A 93-year-old drug that can cost more than a mortgage payment tells us everything that's wrong with American healthcare
Injecting Insulin
Injecting Insulin

(A person administers an injection of insulin.AP)

Insulin has been around since 1923, so it came as a surprise in July 2015 when Cole LePere's doctor told his mother, Janine, to prepare to pay a lot at the pharmacy for it.

Cole, who was 10, had just been found to have Type 1 diabetes. But even the pharmacist was shocked to see the price.

Over and over, the pharmacist told Janine LePere, "This is really expensive." Each time she would respond, "I know, thanks, but I still need the medicine."

The pharmacist finally gave the LePeres the supplies — and a bill for $1,550.

That was after a $350 coupon.

As lawmakers and the public scrutinize dramatic price increases for other old drugs — most recently with the Mylan-owned EpiPen, which saw its cost go up by 500% in the past nine years — the next flash point may be insulin, a drug both ubiquitous and complicated.

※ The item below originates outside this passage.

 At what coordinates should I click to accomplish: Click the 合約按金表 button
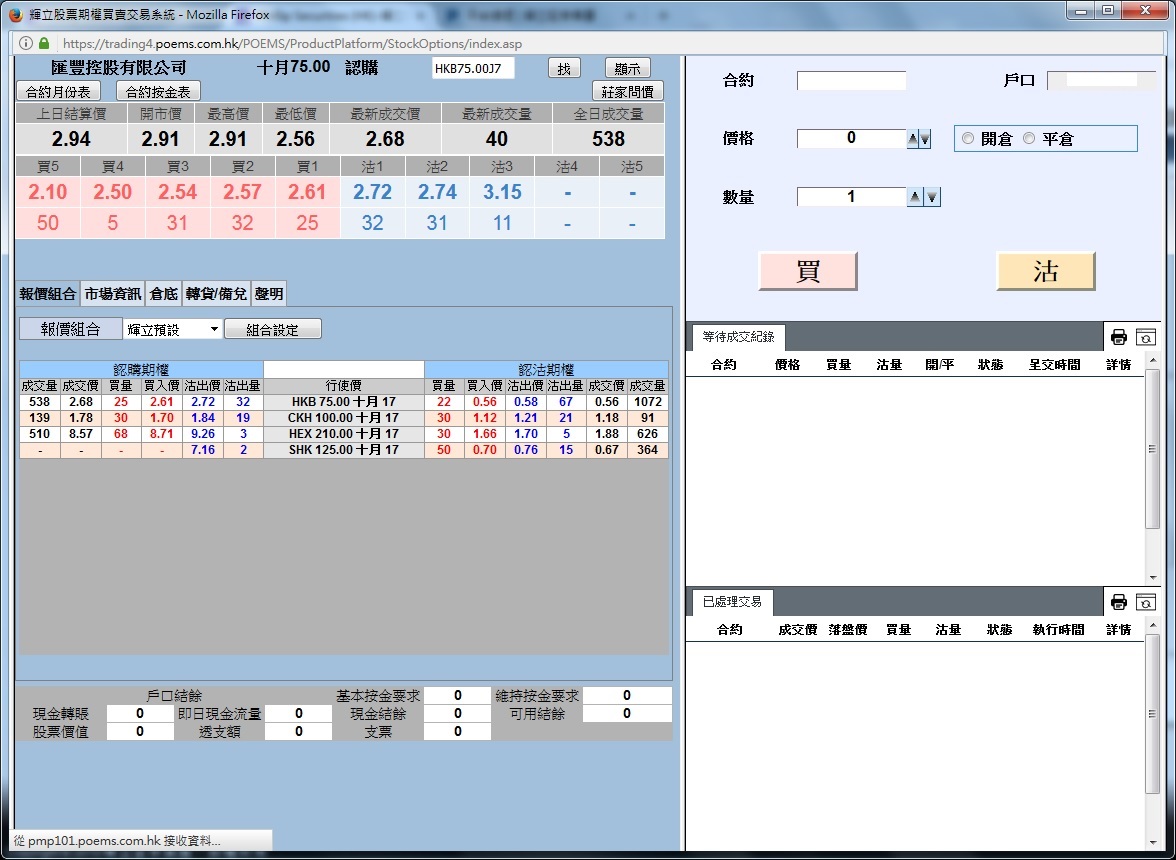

And the story of why the LePeres are now paying as much as their mortgage payment on insulin, even though they have insurance and even though there are competing drugs on the market, is really the story of what has happened to the healthcare industry in America since the start of the century.

The need for insulin

The human body produces its own insulin. Some people can't.

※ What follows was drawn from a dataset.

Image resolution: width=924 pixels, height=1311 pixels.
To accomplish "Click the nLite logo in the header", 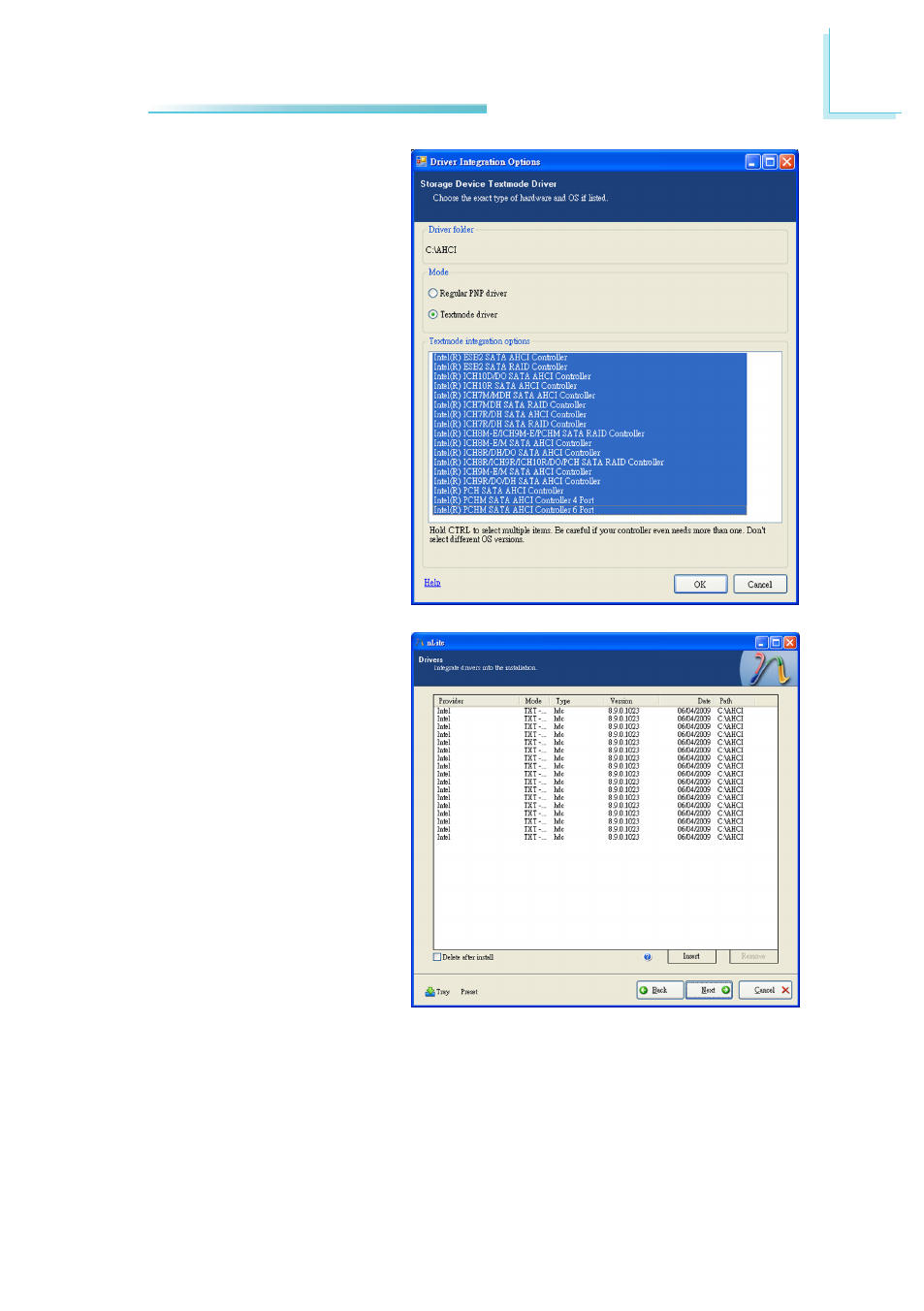I will tap(765, 668).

When he got the diagnosis, Cole LePere found himself one of nearly 29.1 million Americans known to have one of the two types of diabetes. Cole's kind, known as Type 1, is an autoimmune disease. His body mistakenly kills so-called beta cells that are supposed to make the body's insulin, a hormone that helps people absorb and process the sugar in food. The roughly 1.25 million people in the US who have Type 1 diabetes need to inject insulin to live. Type 2 diabetes, the more common form, is something that develops either based on genetic or lifestyle choices, and doesn't always require that you need to take insulin.

These days his mother says she spends $1,100 out of her pocket each month on his diabetes supplies. The list price of the drugs he takes, called Humalog and Lantus and made by the drug companies Eli Lilly and Sanofi Aventis, have risen by about 300% over the past decade.

Many patients don't pay anything close to that sticker price. Some families Business Insider spoke with had their insulin mostly or entirely covered by insurance.

But at the same time drug companies were increasing prices for many drugs, insurance plans have been going through their own transformation, leaving more families like the LePeres on the hook for far more of that cost.

In half a dozen conversations with mothers of children with Type 1 diabetes, we heard stories like Janine LaPere's. The anxieties of these families don't just end with their monthly paycheck. Diabetes is a lifelong disease, and they worry too about what their children will do when they no longer have their parents' insurance covering them.